Step 1- Pumpkin Cupcakes 


  • 2 scoops of Giant Sports- Keto Cheesecake
  • 1 cup of canned pumpkin/pumpkin puree
  • 3/4 cups of almond flour (white flour works fine too)
  • 3 eggs
  • 1/2 tbsp. of pumpkin pie spice
  • 1/2 tsp. baking powder


  1. Preheat the oven to 350°F.
  2. Cover a 3×4 (12 cup) cupcake tray with cupcake liners
  3. Throughly mix the dry ingredients into one large bowl (keto cheesecake powder + almond flour + pumpkin pie spice + baking powder)
  4. Slowly stir in the canned pumpkin and 3 eggs
  5. Using a spoon, scoop the batter from the bowl and fill the cupcake mold to about 3/4 full
  6. Allow the cupcakes to bake for about 25 minutes (to ensure the cupcakes are fully baked, use a toothpick to poke the inside of the cupcake. If there is no batter sticking to the toothpick, there done!)
  7. Transfer the cupcakes onto a cooking rack and allow them to fully cool off.

Step 2- Cinnamon Cream Cheese Frosting (optional)

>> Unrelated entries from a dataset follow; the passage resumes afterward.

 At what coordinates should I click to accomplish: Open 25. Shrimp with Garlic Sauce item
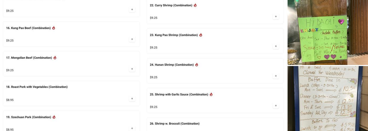click(179, 95)
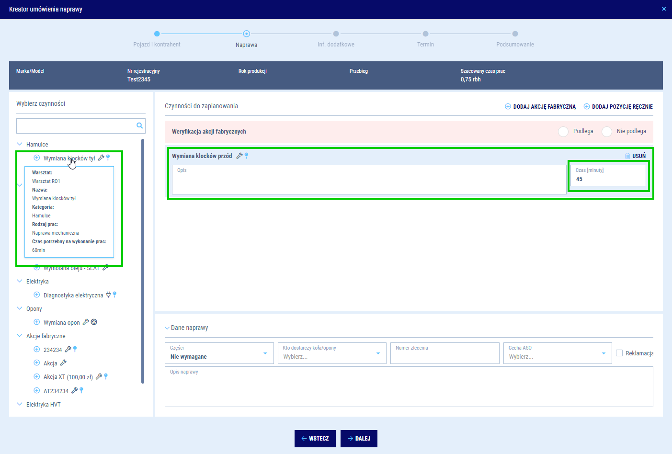This screenshot has width=672, height=454.
Task: Tick the Reklamacja checkbox
Action: (x=619, y=353)
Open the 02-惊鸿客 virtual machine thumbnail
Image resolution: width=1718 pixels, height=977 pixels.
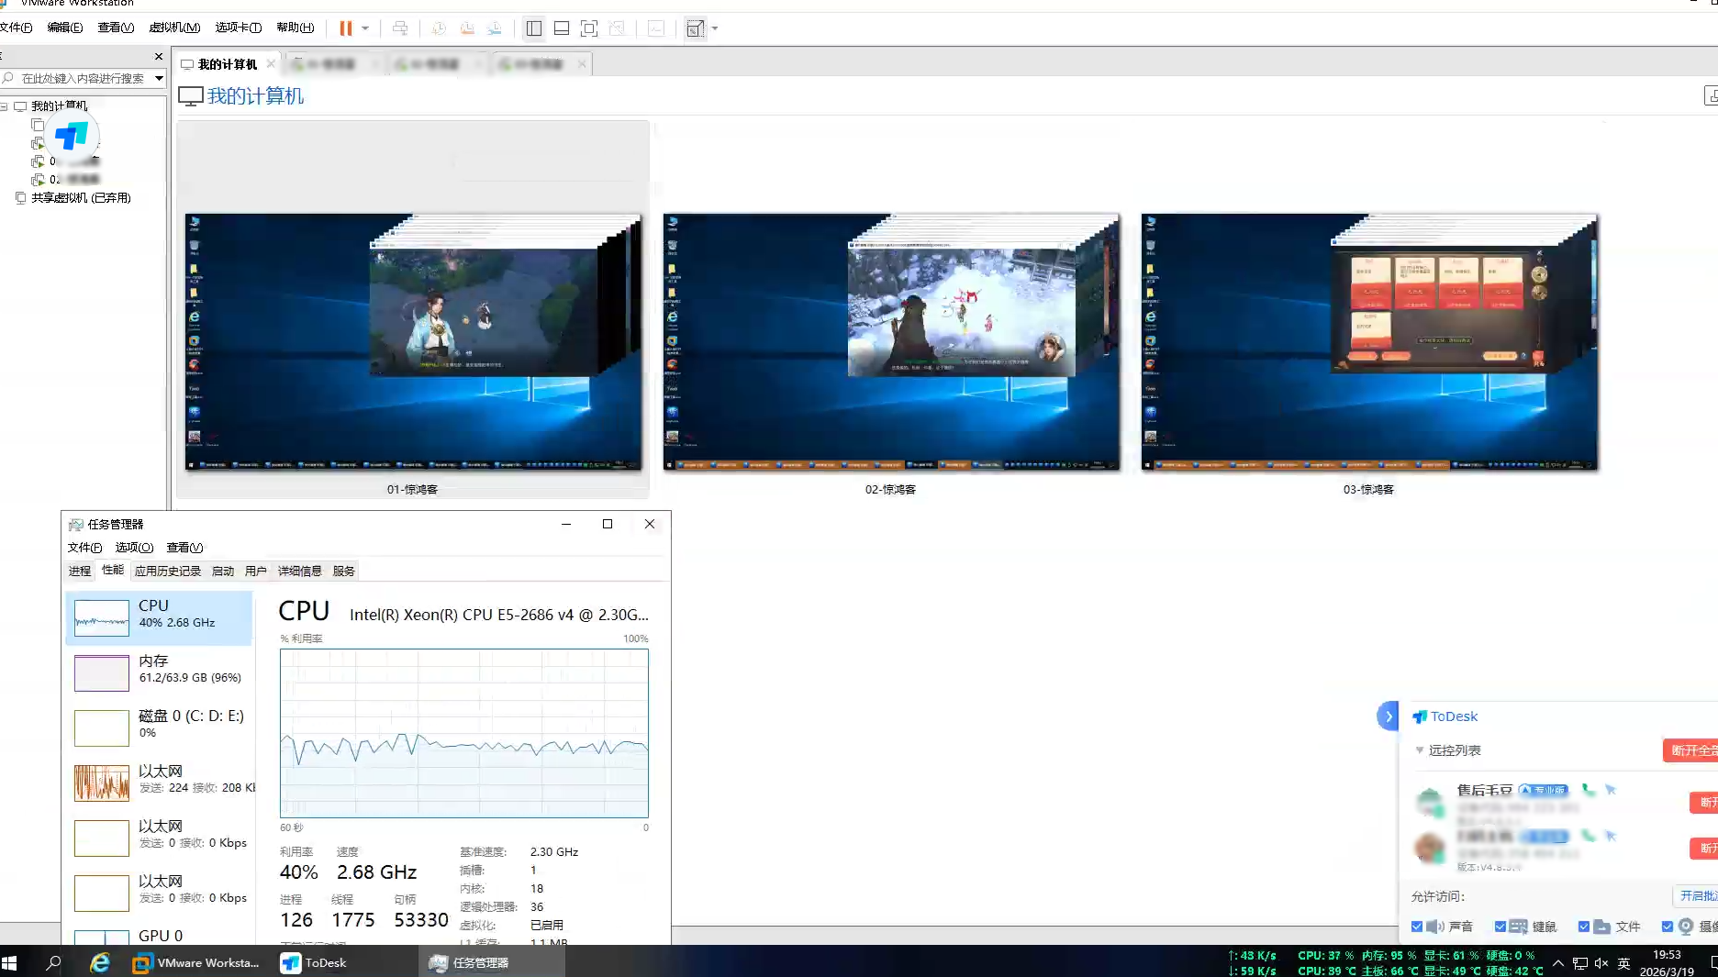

  • 6 oz cream cheese (vegan works just fine)
  • ⅔ cup of butter (unsalted/ salted).
  • 1 tsp. cinnamon 
  • 1 tsp. vanilla extract
  • 3 to 3.5 cups of powdered sugar/ confectioners’ sugar
  • 1 to 2 tablespoons cream


  1. Using a fork, beat the butter into a large bowl until a fluffy
  2. Next, beat in the cream cheese and mix together
  3. Splash in the vanilla and cinnamon
  4. Gradually beat in the powders sugar and place a handheld/ stand mixer on low speed. Allow the batter to mix throughly.
  5. Using a piping bag, swirl the frosting onto the cupcakes (be sure to allow the cupcakes to fully dry before this step).